味方を減らして敵を増やす

 またしても、自らの首を絞めるような行動に出ました。1つの事件をきっかけに、友好国との関係は急速に悪化しています。今日は北朝鮮の動向についての記事を扱います。

 緊密だった関係が、1つの事件で台無しになりました。金正男氏が殺害された事件を受けて、駐マレーシアの北朝鮮大使が国外追放を命じられました。追放された姜大使は、事件の捜査を巡ってマレーシア警察と行政を非難しており、謝罪の要求にも応じていません。6日の夜に空港から出国したようです。これに対抗して、北朝鮮もマレーシア大使に国外退去処分を決定。すでに帰国しています。

 国交の断絶が現実味を帯びてきました。7日夜現在、お互いの国民の出国を禁じるような事態に発展しています。大使館が機能しなくては、自国民を守ることはできません。大使館は国同士のコミュニケーションの窓口となるだけでなく、ビザの発行やパスポートの更新など、生活に直接関係のある業務も行っています。就労者や留学生は、無事に帰国することができるのでしょうか。
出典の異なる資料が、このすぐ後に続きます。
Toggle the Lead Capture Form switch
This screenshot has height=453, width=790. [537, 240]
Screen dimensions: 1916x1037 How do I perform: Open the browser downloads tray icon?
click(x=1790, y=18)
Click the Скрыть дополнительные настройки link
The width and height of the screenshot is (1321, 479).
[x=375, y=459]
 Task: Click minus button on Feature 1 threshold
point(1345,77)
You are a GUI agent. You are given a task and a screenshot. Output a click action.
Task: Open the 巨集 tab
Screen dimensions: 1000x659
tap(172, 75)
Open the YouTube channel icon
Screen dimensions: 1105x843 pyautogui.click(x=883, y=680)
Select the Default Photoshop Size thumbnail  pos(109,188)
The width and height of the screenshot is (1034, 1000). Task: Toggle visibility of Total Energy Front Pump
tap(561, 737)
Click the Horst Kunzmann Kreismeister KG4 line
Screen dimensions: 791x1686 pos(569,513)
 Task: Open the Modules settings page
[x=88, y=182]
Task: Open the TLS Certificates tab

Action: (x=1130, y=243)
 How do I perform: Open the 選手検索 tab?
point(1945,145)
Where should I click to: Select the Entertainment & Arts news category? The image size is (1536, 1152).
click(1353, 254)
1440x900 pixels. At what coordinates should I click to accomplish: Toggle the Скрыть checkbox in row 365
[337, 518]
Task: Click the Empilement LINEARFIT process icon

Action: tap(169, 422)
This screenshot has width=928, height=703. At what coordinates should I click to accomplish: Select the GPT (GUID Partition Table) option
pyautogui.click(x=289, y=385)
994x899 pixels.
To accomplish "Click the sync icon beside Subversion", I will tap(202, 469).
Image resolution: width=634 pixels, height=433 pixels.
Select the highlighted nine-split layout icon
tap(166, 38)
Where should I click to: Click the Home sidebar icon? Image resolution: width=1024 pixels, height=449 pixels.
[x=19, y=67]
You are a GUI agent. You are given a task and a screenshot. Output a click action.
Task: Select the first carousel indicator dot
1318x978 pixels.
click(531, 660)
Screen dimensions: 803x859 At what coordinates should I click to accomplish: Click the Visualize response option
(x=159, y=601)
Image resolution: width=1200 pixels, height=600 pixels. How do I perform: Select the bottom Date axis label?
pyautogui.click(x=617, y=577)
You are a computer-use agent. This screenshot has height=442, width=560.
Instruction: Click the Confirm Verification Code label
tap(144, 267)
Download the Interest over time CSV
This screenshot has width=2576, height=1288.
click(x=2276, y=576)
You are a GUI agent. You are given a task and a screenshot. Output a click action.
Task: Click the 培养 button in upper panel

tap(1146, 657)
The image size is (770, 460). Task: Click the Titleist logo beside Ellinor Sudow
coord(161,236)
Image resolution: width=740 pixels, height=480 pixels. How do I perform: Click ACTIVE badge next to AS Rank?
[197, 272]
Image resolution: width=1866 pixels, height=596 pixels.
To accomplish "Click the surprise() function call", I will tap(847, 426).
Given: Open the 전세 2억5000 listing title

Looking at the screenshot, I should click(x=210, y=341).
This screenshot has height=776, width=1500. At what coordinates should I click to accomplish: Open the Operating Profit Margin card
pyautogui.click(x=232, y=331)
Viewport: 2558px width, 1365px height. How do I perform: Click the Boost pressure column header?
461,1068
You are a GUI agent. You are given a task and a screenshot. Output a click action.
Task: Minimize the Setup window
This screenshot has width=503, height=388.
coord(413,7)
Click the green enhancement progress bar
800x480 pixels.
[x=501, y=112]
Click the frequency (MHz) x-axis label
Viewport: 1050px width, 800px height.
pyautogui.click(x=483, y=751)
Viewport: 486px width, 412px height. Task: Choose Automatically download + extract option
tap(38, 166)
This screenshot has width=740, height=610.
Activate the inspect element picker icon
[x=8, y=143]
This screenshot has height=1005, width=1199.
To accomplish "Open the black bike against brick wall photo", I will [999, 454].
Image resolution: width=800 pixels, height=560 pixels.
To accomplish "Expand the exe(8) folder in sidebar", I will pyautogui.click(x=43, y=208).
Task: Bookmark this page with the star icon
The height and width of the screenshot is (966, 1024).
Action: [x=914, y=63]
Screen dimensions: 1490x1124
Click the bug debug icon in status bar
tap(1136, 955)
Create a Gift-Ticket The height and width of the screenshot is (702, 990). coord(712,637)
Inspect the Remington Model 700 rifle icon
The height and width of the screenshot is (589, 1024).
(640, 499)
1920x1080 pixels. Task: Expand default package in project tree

 一方、日米韓に対する挑発もありました。姜大使がマレーシアを出国するのとちょうど同じ頃、北朝鮮の北西部からミサイル4発が発射され、うち3発は日本の排他的経済水域に落下しました。1日から始まっている、米韓合同軍事演習に対するけん制とみられています。ミサイル発射は今年に入ってから2回目のことです。周期のあまりの短さに、既視感さえ覚えます。

 今に転覆する、と言われながら、北朝鮮は何年間も挑発を繰り返してきました。この国はいったいどこへ向かうのでしょうか。